→ Passage provided

═══

The employee successfully petitioned to vacate a previous award on stipulation. The attorney for the employee now seeks fees for representing the employee in the petition to vacate.
A pro-se employee settled his claim at mediation on a full, final, and complete basis. He later hired an attorney seeking to vacate that award.
The employee’s attorney attempted to negotiate an agreement to vacate the award on stipulation, which was not successful. Therefore, he then gathered additional medical evidence, including a medical report, and drafted and filed a petition to vacate. Shortly after the petition was filed, the employer and insurer notified the court it was waiving its right to object to the petition. They submitted a proposed order granting the petition.
The employee’s attorney then filed a petition for attorney fees claiming 14.5 hours of work at an hourly rate of $350, and 3.2 hours of paralegal work for a total of $5,395. He also sought partial reimbursement of attorney fees under Sub. 7 in the amount of $1,543.50, and costs of $713.52.
The employer and insurer objected on the following bases: (1) the fees sought are excessive, (2) there was no actual litigation given that they did not object to the petition to vacate, (3) the fees are not supported by adequate information, and (4) the fees are not in compliance with Minn. R. 1415.3200. The employer and insurer made no objection to the request for partial reimbursement of attorney fees under Minn. Stat. § 176.081, subd. 7, nor did they object to his costs.
The employee’s attorney noted in his reply that there was actual litigation because they attempted to negotiate the petition to vacate before he filed it without success.

═══

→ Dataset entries

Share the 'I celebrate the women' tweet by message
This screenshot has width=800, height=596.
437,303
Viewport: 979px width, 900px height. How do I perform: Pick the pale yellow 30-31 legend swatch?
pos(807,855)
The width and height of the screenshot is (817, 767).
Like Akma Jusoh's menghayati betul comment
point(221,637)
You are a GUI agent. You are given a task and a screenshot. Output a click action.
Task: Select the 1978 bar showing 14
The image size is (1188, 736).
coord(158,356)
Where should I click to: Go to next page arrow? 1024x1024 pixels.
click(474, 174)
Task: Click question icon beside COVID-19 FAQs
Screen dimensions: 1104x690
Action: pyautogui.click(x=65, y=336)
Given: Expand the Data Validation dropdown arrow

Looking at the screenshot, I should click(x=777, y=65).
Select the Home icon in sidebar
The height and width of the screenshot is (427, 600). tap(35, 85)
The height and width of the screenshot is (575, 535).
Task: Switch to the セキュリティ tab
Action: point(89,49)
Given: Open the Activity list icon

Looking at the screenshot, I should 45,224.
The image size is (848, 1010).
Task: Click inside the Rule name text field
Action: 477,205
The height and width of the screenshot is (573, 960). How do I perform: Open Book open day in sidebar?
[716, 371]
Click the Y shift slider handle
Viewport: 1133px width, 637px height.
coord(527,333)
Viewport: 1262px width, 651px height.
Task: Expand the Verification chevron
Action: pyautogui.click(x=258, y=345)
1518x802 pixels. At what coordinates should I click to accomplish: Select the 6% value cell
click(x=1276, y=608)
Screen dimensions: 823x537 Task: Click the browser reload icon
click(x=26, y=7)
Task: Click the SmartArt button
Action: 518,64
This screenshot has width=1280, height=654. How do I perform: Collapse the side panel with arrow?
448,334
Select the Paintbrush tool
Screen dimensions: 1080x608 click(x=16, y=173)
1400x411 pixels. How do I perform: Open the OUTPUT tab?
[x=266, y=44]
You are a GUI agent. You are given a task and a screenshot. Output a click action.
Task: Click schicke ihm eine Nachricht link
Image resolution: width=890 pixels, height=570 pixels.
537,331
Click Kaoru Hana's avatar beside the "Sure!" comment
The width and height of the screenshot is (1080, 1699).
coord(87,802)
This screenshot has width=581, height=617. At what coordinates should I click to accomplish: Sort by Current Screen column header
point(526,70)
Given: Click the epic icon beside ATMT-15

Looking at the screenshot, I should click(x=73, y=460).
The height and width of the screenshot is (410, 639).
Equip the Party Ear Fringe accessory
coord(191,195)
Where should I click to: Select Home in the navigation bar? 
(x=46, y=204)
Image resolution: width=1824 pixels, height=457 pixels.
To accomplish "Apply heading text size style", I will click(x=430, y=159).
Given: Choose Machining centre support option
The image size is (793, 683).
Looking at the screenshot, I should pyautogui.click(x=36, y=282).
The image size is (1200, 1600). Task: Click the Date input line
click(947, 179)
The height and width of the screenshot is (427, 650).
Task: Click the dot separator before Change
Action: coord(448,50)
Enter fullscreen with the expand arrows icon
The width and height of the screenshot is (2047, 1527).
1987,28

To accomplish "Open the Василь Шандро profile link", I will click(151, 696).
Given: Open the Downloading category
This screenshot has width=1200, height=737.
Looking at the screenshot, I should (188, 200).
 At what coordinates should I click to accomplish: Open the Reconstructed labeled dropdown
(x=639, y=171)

═══

→ Questions to answer
1. List every ground the employer and insurer raised in objecting to the fee petition in the attorney fee dispute summary.
2. Extend the attorney fee dispute summary, picking up after its final sentence about the employee's attorney's reply.

→ Replies
1.
- The fees sought are excessive.
- There was no actual litigation, given that they did not object to the petition to vacate.
- The fees are not supported by adequate information.
- The fees are not in compliance with Minn. R. 1415.3200.

2.
In its decision, the court noted the statute gives this court wide discretion to award both fees and disbursements; the statute clearly states this court “may” award fees and “may” award disbursements. The court then goes on to comment on the fact that the employer and insurer disputed the fees as “excessive” but made no argument to the number of hours, hourly rate, or total fee. The court found the time spent reasonable. The court also found that since the parties attempted to negotiate the petition before it was filed but were unsuccessful that there was in fact actual litigation. The court noted the employer and insurer’s argument that there was ‘not enough information’ submitted by the employee’s attorney to justify the fees but do not specify what information was lacking. The court found this objection vague. Lastly, the court took issue with the objection based on not complying with Rule 1415.3200 as they cited that rule does not apply to the award of attorney fees.
The court found the employee’s attorney justified his entitlement to fees. However, on their own they found $3,300 to be a more reasonable award, and consistent with their past awards of attorney fees on appeals and on petitions to vacate in non-oral argument settings. They also awarded costs. The court did not award Sub. 7 fees as they found them inapplicable to §176.511.